Eric Whitacre. Have you heard of him? I hadn’t until
last night when I went to see him in concert at the Robert Blackwood Hall at
Monash University. He's a composer and conductor currently settled in London
but originally from the U S of A.
Eric Whitacre is a man of extraordinary talents but to my mind almost too good
to be true. It’s not his talents
per se but the whole package.
Between conducting his songs and music he talked briefly and wittily
about his life, his wife, his passion for music and poetry. The audience loved him, encore
after encore.
My daughter was
singing in the choir and glorious singing, too, but Whitacre stole the
night. His wife, he told us, was for
once able to be there and she added to the overall allure. Here was a man in love with his wife,
after a fifteen year marriage. In
love too with his seven and half year old son who came along to the concert
as well. His wife, Hila Plitmann, is a famed soprano with her own extensive following of admirers.
See how often I write the words 'also' and 'as well' here. These attributes pile up, one on top of the other.
Before the performance began the son scrambled past me
with his beautiful mother as I flattened myself back into my seat to make room. I had noticed this young boy as he
approached from one side of the theatre. I could not but notice him. As he slid past each person already seated he pointed
to their programme on the front of which an image of his father took pride of
place.
‘That’s my dad,’ he said.
‘That’s my dad,’ and he squeezed past me while his mother half
apologised, half laughed at the antics of her proud and equally beautiful
son.
All three were blond, the son, the
darkest in hair colour.
All three
beautiful in that movie star way.
Whitacre's hair reminded me of this advertisement: men using women's shampoo. Hilarious and almost surreal.
Ash, the son – Whitacre told us his name during the performance but I may have spelled it incorrectly – wore a
grey suit not unlike the suit his father wore on stage. Ash featured in many of his father’s
stories about how Whitacre came to compose this or that particular piece of music.
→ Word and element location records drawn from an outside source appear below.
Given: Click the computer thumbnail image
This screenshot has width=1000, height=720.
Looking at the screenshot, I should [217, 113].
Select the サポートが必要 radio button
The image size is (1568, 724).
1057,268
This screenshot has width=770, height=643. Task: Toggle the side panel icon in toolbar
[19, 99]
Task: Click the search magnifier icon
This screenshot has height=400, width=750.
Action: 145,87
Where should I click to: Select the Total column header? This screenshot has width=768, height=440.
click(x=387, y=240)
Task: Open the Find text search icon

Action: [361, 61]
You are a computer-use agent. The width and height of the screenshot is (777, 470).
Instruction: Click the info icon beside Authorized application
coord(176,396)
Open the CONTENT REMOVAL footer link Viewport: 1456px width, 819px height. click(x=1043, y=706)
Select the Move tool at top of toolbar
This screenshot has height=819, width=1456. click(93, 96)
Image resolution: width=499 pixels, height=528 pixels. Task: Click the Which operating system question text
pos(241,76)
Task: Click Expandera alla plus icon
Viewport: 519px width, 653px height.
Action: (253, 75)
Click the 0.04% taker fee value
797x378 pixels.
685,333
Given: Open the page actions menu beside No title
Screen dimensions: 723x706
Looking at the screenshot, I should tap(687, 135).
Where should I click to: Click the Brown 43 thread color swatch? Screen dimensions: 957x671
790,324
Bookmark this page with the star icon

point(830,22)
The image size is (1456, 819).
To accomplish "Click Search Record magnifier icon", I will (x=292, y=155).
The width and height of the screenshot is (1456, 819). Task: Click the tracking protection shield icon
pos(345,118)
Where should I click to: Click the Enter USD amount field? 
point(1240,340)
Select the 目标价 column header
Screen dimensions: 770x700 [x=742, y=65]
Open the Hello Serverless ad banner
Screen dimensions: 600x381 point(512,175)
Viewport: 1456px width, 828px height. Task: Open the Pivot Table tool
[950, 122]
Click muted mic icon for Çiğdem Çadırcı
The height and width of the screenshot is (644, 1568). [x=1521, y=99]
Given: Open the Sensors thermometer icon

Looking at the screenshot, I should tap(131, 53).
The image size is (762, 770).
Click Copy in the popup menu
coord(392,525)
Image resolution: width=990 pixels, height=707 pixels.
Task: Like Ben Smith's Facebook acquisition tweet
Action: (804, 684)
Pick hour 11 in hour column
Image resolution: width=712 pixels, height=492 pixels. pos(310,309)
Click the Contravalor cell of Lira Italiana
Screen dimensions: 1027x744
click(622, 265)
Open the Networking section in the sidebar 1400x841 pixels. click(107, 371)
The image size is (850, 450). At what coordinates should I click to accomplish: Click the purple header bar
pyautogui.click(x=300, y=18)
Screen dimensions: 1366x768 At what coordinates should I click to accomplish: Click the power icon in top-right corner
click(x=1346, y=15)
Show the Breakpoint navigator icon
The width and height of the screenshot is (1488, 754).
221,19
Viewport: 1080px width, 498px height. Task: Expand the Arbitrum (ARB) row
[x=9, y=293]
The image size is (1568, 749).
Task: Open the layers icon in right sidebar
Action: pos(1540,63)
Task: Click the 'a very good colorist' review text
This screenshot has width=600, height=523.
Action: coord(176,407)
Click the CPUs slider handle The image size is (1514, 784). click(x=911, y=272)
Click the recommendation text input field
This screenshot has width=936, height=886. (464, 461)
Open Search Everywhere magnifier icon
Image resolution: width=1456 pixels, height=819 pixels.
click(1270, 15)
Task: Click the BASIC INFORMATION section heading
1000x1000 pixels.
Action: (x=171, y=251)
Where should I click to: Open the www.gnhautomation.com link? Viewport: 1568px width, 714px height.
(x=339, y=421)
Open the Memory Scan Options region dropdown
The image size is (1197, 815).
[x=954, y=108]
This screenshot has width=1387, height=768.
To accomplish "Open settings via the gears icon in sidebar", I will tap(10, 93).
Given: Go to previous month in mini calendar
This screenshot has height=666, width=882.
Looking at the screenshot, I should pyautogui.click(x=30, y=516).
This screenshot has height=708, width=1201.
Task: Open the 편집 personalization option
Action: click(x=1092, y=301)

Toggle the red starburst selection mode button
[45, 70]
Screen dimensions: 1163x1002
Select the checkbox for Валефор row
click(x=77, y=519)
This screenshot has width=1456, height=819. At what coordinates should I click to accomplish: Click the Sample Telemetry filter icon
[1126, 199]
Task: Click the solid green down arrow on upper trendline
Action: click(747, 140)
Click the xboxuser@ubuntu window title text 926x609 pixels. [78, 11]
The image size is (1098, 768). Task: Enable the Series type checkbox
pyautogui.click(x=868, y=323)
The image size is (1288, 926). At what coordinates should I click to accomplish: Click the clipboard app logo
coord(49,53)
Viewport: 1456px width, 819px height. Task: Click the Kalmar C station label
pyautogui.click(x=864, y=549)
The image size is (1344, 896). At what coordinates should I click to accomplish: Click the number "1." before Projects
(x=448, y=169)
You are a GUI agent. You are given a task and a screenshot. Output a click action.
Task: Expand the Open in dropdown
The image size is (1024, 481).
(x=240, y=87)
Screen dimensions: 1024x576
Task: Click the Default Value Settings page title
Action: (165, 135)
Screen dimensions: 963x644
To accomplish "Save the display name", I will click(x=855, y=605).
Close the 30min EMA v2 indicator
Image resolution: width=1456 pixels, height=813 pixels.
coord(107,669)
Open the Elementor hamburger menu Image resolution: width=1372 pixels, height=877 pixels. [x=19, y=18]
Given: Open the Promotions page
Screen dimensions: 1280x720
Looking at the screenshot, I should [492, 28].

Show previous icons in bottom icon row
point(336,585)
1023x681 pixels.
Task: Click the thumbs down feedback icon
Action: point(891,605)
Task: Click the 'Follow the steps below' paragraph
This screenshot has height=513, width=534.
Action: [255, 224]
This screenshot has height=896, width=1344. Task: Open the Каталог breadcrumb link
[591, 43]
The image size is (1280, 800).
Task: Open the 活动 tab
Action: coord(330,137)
I'm not usually taken in by so
much beauty but as I say it was the entire package. Not only the man’s ability as a composer but also his
ability to present himself to the public, his warmth and generosity. It took
me by storm.
A voice inside kept
saying this cannot be. It
cannot be so picture perfect. But
why spoil it with my doubts? Am I
envious? Why want to tone it down with a few
hard edges? Even the overall
effect for me became a hard edge, but why can I not trust to the appearances
and enjoy the ride? Why so
cynical?
I stood around afterwards for at
least half an hour chatting to my daughter and her friends and when I left
there was still a queue of people waiting to ask Whitacre to sign copies of his CD. The queue stretched the width of the Blackwood hall and I felt for this man who after
the fifth round of applause had raised his hands to his mouth in a gesture of
drinking. He then looked upwards as if to say to the audience, enough adulation no, let’s all
go upstairs for a drink.
No drink for him I imagine till
well after midnight, but I suppose it’s all part of the deal, the price of
fame, and it sells CDs.
I gave a talk myself on Friday
afternoon to a small group of psychology students at Swinburne. I’m not an accomplished speaker but I
tried hard to present material in such a way that they might be
interested.
From the onset, as I spoke, I noticed
a man directly in front of me about five rows up who sat beside another
man. Both were older men, older relative
to many of the students, and they chatted
openly to one another during the prepared part of my talk.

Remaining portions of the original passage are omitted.